Have I written custom code (as opposed to using a stock example script provided in TensorFlow):
OS Platform and Distribution (e.g., Linux Ubuntu 16.04): Debian 3.16.7
TensorFlow installed from (source or binary): source, hash: b1e174e
TensorFlow version (use command below): v1.1.0-rc2-119-gb1e174e 1.1.0-rc2
Bazel version (if compiling from source): 0.4.5-jdk7
CUDA/cuDNN version: CUDA 8.0, cudnn-v5.1
GPU model and memory: Titan X with 12 GiB
Exact command to reproduce: ./tf_multiGPU.py
tensorflow/benchmark version: source, hash: 9165a70
Describe the problem
Recently, we are testing the TensorFlow scalability on multiGPU machines. We use the official scripts provided in the benchmarks using codes from GitHub repository tensorflow/benchmark. We execute the script according to the official website to test the scalability of TensorFlow on the machine equipped with 8 Titan X GPUs. We test the model VGG16 with batch size equaling to 64.
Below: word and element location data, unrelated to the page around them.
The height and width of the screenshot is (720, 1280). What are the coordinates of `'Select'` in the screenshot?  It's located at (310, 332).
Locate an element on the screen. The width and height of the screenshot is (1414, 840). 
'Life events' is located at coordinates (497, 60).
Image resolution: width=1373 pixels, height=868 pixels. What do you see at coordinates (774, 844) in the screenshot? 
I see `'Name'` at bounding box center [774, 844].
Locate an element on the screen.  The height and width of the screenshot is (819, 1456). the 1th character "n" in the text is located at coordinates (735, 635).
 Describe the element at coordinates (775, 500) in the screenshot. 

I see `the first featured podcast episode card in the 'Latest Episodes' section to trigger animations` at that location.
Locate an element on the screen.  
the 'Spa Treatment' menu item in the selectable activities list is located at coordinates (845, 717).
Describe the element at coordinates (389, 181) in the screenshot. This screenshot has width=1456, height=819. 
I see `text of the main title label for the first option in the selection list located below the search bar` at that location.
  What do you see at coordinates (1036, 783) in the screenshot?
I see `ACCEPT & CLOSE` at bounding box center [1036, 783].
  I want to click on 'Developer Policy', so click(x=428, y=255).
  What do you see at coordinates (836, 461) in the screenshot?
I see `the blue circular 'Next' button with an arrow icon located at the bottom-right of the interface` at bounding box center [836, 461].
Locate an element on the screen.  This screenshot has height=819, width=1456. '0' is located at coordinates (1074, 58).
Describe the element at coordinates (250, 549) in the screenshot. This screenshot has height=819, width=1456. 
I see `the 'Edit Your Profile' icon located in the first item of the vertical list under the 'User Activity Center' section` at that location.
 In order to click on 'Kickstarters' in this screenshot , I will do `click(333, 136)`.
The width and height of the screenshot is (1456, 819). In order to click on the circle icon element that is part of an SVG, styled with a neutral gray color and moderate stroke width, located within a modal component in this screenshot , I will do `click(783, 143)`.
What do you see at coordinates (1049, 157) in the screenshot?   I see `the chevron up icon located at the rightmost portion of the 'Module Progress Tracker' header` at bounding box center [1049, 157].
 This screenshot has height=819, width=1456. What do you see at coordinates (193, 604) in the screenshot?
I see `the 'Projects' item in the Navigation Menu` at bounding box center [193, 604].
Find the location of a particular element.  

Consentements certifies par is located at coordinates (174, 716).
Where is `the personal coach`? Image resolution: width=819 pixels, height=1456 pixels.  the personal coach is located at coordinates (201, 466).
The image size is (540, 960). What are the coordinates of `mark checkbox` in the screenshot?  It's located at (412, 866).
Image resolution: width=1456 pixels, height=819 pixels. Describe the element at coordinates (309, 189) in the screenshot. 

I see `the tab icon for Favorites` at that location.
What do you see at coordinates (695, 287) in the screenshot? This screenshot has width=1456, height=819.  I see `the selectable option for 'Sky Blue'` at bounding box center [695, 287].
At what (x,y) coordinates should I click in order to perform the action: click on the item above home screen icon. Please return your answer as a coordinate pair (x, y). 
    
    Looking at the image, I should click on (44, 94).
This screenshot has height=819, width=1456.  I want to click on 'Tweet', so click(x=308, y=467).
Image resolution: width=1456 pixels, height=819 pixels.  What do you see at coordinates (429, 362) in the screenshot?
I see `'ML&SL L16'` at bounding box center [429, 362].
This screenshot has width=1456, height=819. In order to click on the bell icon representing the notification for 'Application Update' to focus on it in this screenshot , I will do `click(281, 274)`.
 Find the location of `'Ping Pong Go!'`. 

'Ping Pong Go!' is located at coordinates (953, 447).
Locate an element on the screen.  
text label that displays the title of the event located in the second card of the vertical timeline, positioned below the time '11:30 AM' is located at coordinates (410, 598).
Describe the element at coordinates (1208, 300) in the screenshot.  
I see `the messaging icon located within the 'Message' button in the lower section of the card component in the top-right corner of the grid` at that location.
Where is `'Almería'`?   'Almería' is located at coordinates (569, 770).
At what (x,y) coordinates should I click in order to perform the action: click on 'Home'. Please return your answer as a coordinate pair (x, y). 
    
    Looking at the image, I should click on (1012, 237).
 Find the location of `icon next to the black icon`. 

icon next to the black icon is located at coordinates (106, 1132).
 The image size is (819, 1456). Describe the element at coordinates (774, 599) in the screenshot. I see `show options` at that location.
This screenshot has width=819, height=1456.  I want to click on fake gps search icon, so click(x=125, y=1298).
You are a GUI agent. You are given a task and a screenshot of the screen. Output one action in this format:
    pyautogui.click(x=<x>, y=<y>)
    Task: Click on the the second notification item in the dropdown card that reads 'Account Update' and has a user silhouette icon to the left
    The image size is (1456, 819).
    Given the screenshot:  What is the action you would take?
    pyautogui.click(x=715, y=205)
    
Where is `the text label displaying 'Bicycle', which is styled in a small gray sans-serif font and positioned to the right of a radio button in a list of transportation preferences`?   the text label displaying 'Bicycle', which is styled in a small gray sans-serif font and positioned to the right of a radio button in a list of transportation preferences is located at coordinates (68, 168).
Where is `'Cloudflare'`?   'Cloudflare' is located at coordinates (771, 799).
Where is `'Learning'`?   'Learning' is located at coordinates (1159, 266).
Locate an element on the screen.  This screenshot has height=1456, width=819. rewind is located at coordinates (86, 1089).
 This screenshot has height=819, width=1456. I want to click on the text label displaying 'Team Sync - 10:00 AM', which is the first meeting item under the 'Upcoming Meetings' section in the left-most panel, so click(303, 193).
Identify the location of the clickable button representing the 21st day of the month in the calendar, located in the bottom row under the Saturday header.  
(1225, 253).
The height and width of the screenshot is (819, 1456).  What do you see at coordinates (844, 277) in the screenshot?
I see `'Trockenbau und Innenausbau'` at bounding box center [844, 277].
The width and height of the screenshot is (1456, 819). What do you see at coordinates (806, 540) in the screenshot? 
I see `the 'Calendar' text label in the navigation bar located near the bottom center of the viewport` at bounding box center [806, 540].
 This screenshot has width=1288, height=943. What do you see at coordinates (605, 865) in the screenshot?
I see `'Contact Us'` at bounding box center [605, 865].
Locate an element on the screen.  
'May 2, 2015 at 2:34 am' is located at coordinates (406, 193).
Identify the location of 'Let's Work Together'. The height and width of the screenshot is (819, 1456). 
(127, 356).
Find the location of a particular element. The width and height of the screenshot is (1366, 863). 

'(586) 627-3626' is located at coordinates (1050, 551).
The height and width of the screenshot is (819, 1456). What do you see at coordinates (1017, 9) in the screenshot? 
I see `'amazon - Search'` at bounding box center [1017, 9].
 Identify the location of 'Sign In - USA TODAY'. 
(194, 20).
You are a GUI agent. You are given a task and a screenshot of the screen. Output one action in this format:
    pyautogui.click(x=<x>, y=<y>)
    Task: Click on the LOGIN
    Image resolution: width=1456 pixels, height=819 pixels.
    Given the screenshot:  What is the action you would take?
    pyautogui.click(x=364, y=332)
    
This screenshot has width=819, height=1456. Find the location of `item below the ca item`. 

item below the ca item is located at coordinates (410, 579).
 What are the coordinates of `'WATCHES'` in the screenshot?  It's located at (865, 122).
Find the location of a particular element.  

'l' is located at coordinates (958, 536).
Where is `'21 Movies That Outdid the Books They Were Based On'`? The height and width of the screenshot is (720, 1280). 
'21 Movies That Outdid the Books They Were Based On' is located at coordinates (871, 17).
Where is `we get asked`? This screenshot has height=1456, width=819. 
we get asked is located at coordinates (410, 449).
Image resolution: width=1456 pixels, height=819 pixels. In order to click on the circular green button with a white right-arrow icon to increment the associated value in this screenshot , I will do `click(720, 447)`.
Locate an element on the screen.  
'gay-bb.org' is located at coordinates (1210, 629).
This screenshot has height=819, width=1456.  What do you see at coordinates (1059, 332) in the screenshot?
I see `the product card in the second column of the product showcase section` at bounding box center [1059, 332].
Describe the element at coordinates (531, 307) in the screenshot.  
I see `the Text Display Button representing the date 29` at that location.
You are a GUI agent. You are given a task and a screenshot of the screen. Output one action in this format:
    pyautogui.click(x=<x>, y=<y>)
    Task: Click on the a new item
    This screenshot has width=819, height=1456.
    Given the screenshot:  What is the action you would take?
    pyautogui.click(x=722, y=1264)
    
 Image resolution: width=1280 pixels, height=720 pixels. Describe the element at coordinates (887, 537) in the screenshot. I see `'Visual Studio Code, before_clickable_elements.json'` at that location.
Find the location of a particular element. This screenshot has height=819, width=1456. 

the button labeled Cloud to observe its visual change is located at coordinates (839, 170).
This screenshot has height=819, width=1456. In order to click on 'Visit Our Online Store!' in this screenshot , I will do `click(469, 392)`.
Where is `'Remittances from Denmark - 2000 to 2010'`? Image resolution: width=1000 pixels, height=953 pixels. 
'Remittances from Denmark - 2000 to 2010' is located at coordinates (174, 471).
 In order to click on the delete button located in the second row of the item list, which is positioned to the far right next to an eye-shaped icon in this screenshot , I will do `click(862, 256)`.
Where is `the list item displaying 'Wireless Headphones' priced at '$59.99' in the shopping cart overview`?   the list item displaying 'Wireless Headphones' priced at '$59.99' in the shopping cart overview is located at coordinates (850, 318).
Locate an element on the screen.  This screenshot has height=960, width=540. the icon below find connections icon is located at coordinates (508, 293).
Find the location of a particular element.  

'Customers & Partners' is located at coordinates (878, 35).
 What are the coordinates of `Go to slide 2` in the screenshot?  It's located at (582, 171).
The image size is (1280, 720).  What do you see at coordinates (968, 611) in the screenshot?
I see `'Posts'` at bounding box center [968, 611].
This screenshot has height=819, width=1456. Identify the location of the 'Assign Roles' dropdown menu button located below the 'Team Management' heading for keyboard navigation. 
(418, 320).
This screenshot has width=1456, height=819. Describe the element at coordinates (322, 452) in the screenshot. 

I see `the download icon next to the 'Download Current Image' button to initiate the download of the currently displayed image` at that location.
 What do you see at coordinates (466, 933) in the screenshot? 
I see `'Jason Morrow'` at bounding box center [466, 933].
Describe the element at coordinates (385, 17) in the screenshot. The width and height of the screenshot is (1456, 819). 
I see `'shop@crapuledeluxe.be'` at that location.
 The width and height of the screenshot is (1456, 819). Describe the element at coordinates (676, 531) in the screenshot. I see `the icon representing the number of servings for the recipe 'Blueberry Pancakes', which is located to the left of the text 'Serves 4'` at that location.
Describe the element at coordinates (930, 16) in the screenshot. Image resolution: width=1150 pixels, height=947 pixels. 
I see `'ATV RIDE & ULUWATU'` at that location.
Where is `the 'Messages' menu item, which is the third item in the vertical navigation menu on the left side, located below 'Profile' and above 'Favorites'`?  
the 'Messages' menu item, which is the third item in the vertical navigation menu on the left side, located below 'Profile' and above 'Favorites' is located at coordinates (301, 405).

The results are shown in the following table:
|Num of GPUs||Throughput (images/sec)|
We are surprised to find that the total throughput of 5 GPUs is smaller than 4 GPUs, which means TensorFlow incurs significant overheads when the number of GPU is larger than 4. Because I don’t know whether this performance issue belongs to the tensorflow/tensorflow repository or tensorflow/benchmark repository, I submit this issue here looking forward to the official response. The script for reproducing this issue can be found in Source code/logs section with the results.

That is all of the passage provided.